- **Selection**:
— start —

The goal of the repo is to build out a pipeline that looks like this flowchart.

Most of the rules call Python scripts that are designed to be modular and which accept input and output arguments using argparse. The core functions underlying each script will be made accessible via an importable package in the future, so that a user who wants to can interactively run each underlying command themselves. The first iteration of functionality for this repo will hopefully work something like gget which allows calls from the command line and from within a Python script.

Some of these rules can probably be compressed to make the rule graph less complicated.

PR Details

This PR sets up the first step of the workflow, which performs BLAST and Foldseek queries via API.

All of the important code is in the Snakefile and the utils/ directory. Feedback on this code would be super appreciated!

There are a bunch of files in the notebooks/ directory which show what the repo will ultimately do using Snakemake, except using a Jupyter notebook.

This folder will probably be completely reworked in the future to hold tutorial notebooks for interactively running the scripts, so no need to review it. I've left it in the repo in case someone wanted to check out what this repo will eventually do.

— end —

- **Problem description**: Quote the stretch of the pull request description from "This PR sets" through "will eventually do.".

(Items listed in a dataset)
— start —

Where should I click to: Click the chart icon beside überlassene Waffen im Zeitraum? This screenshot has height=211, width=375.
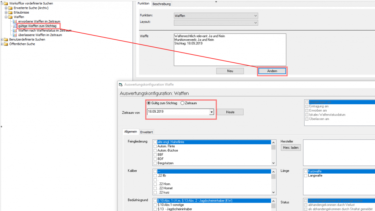(15, 35)
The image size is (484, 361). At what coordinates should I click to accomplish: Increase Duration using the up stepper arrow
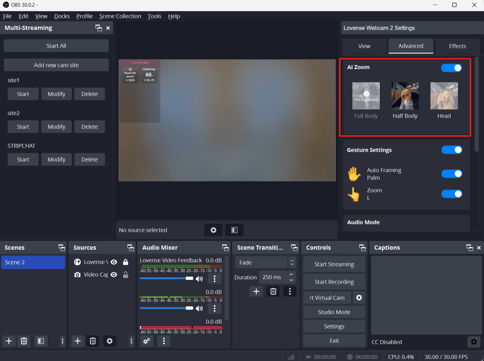coord(291,274)
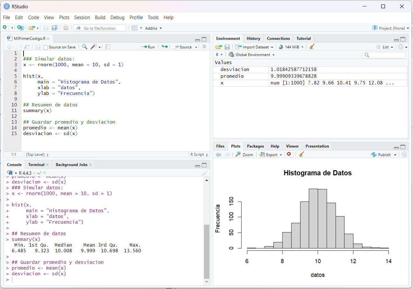Enable the Source on Save checkbox
This screenshot has width=413, height=289.
[x=46, y=47]
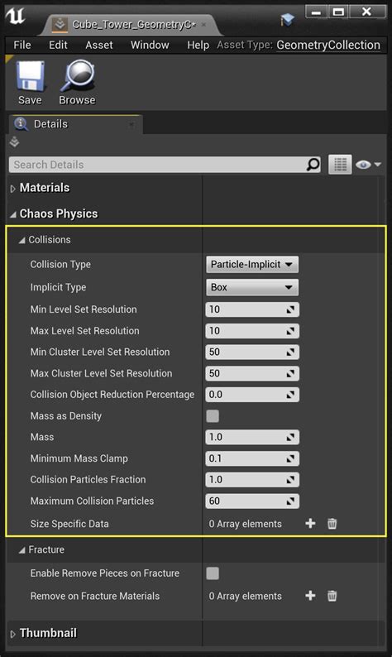Click the Save floppy disk icon

pyautogui.click(x=30, y=76)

— end —

- **Task result**:
This PR sets up the first step of the workflow, which performs BLAST and Foldseek queries via API.

All of the important code is in the Snakefile and the utils/ directory. Feedback on this code would be super appreciated!

There are a bunch of files in the notebooks/ directory which show what the repo will ultimately do using Snakemake, except using a Jupyter notebook.

This folder will probably be completely reworked in the future to hold tutorial notebooks for interactively running the scripts, so no need to review it. I've left it in the repo in case someone wanted to check out what this repo will eventually do.